I think I just confirmed my own worst fear – that I’ve become a Helicopter Mom. I ran off to the store, told J. that I would be right back. 45 minutes later finally got back – J. was gone. Dad was gone. Had no idea where either of them were.
Started calling Dad. No answer. Panic sets in. I’m checking basketball courts and picnic areas and skateboard park … just as I’m about to go behind the other buildings, I see Mr. Tall and Lanky popping down the steps of the building next to us where his friend lives. My heart is in my throat, I get in the house right behind him and ream him a new one for not letting me know he was going out of the house.
“I told Dad to tell you, Mom,” he says looking at me like I’d just grown another head.
“Your Dad wouldn’t answer his phone, so I did not know,” I replied.
I actually started crying. I cried because I didn’t know where my 14-year-old son was.
It’s not like he cannot take care of himself – he’s more than capable of being able to do that. I just don’t like leaving my children someplace and then coming home and they are not where I left them. Being the “Nervous Nellie” that I am, I worry.
I panicked. I think my sister’s phone call this morning at 8:20 a.m. had something to do with my senses being on over alert as well. Her daughter and my niece, Jae-Lynn, attends Franklin Regional Middle School in Murrysville, PA. The same school district that has been on the news all morning. She was in a panic because she did not know what was going on with her daughter. The reports were coming in that there were over 16 students injured but that the middle schools and elementary schools were on lockdown.
I have been aghast, along with the rest of the world, over the school shootings that have happened in recent years, months. I have said countless prayers for those poor parents who have lost a child or had a child injured, prayed for the parents of the child or adult who did the harm. They were hurting too, because they had lost someone who they loved and cared for deeply.

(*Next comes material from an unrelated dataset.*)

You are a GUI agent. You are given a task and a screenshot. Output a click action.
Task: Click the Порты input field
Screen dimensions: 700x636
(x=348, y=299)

We never understand though. You never understand until it is YOUR family, YOUR child, YOUR niece or nephew. By no means am I comparing myself to the parents of Sandy Hook who lost children, but I now have a better understanding of how they felt. I have felt that fear, I have felt that anxiety, I have heard the utter despair and fear in my sister’s voice this morning, and I have felt that completely helpless feeling of being in a place where I could not be there to comfort her. I could not wrap my arms around her and hold her and tell her it would be okay.

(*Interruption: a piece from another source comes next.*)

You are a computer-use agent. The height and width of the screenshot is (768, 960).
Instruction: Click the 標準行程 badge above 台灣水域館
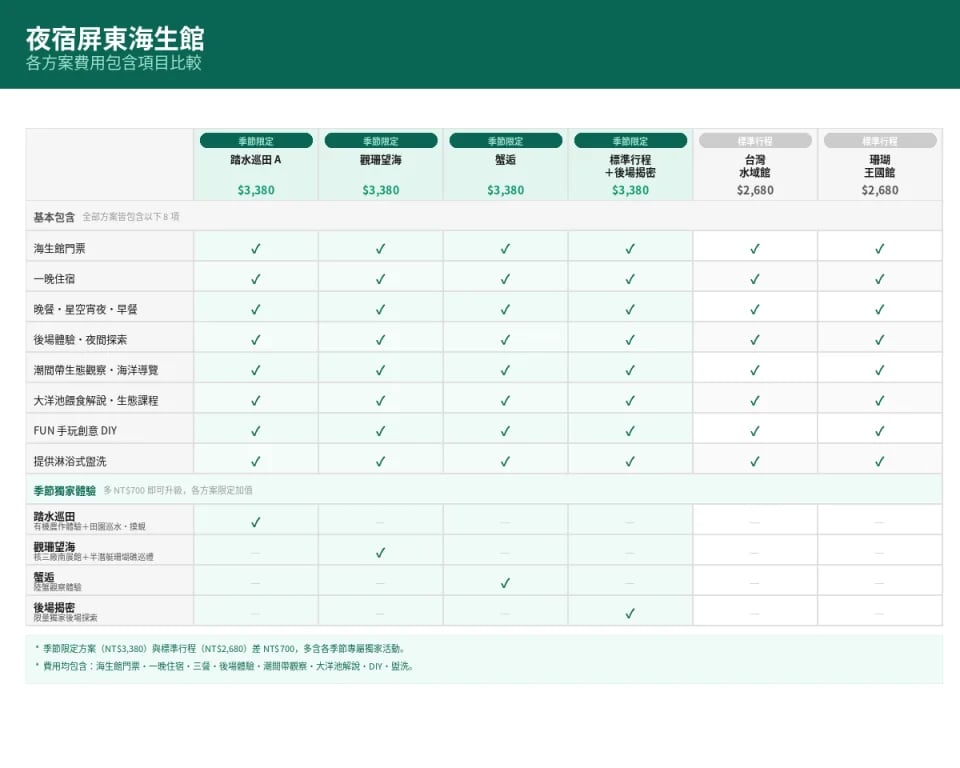[x=755, y=141]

So when my son disappeared today and I did not know where he was – even though it was completely innocent and he was right next door – that moment made me realize just how over-protective we as parents have all become. Our society has dictated it, made it the norm instead of the abnormal. It is a shame when we cannot send our children to school and expect them to be as safe (if not safer) as they would be in their own home. It makes you feel as though you need to go to school with them, to make sure that they are safe, protected, watched over.
So today, due to circumstances beyond our control, my sister and I have become full-fledged helicopter moms. Never again will we be able to send our children off to school without worrying, without fretting, without some level of anxiety. We won’t ever be able to have them leave our sight for any length of time without those fears and anxieties rearing their ugly heads. It is something we’ll have to learn to live with, sadly, and hope and pray that we never have to go through something like this again.
For today, for this moment, now, we know where they are. Jae-Lynn is safe and back home (after the middle school lockdown was lifted and the children were sent home) and I know where my J-Man is. Safe inside our four walls, being the loveable silly clown that he is, pretending he’s a turtle and playing with the dog. Chilling in the tote and texting on his phone. Hugging me and telling me its okay, he didn’t mean to scare me.
For now, that’s enough.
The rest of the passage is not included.